Abstract

Acute aortic dissection is a serious and life-threatening condition that requires prompt, effective management. The purpose of this study was to evaluate the efficacy and safety of esmolol for heart rate control in patients with acute aortic dissection in the Emergency Department (ED). This was a retrospective, descriptive analysis of patients treated for type A or type B acute aortic dissection in the ED at an academic medical center. The primary outcome was the proportion of patients achieving strict (≤60bpm) or lenient (≤80bpm) heart rate control within the first 60min of therapy at the study site. The primary safety endpoint was the incidence of hypotension, defined as a systolic blood pressure of <90mmHg or a mean arterial pressure of ≤60mmHg.
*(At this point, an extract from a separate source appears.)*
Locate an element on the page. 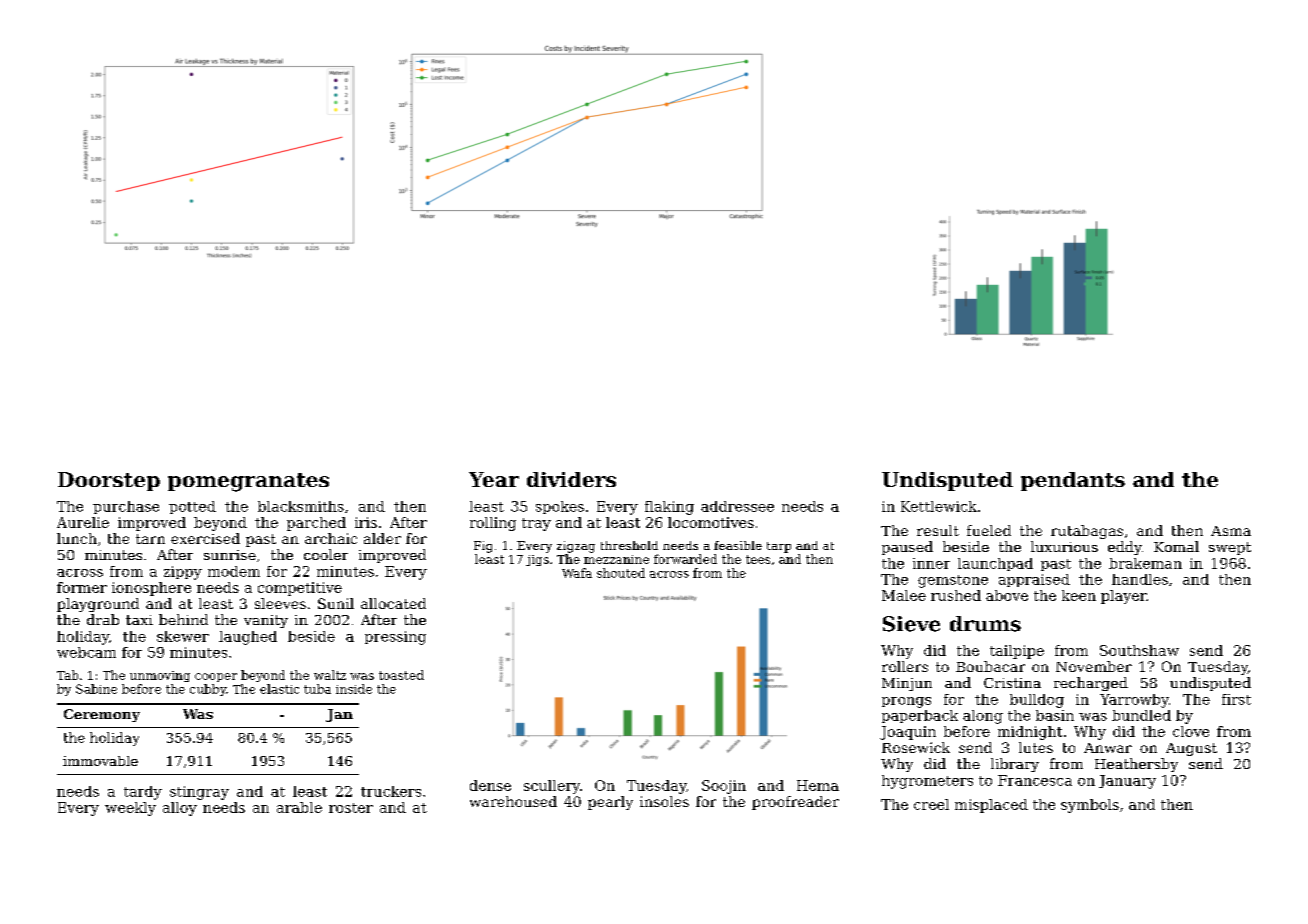 This document has height=924, width=1308. addressee is located at coordinates (737, 506).
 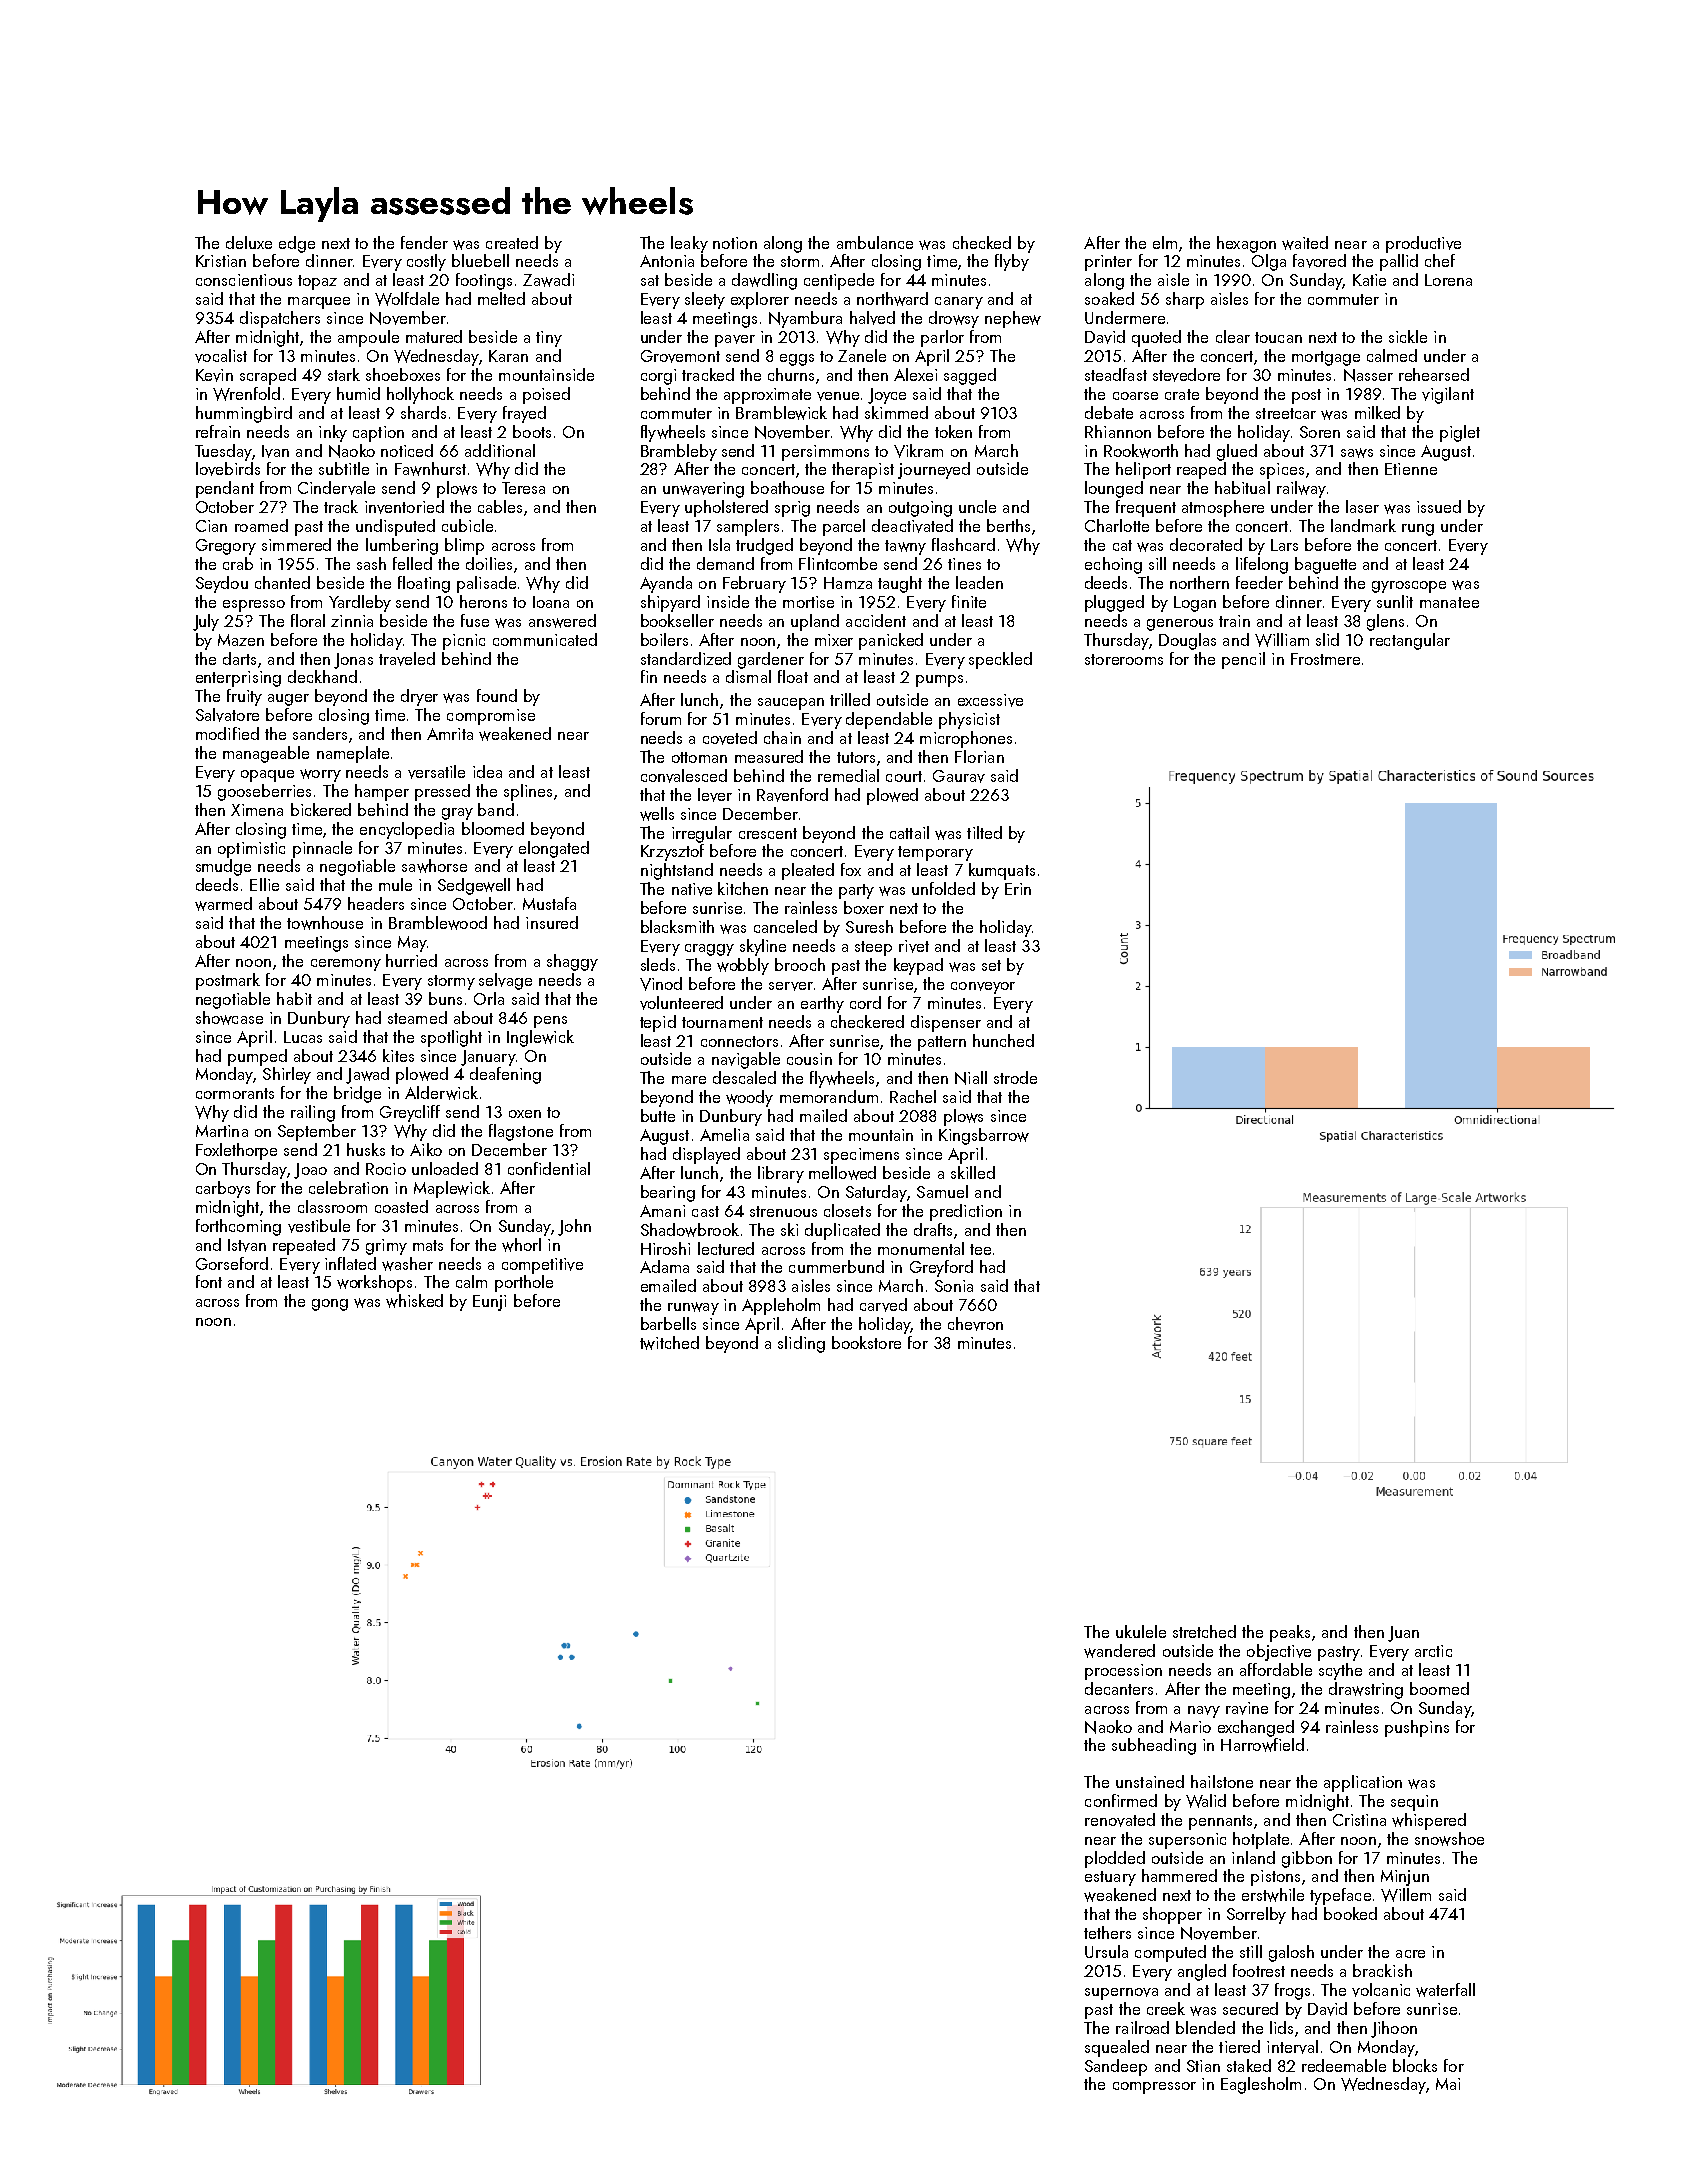 I want to click on caption, so click(x=378, y=434).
Of 266 patients screened, 40 patients met inclusion criteria. Thirty-three patients (82.5%) attained lenient rate control within the first 60min of esmolol therapy. Eleven patients (27.5%) achieved a strict heart rate goal within the first 60min of esmolol therapy. Five patients (12.5%) experienced an episode of hypotension during the first 3h of esmolol therapy. In patients treated with esmolol infusion for acute aortic dissection, a lenient HR goal was achieved in most patients. In contrast, esmolol was not associated with attainment of strict HR control in most patients included in this sample. Further studies are warranted to evaluate the exact role of esmolol in acute aortic dissection in a larger patient population.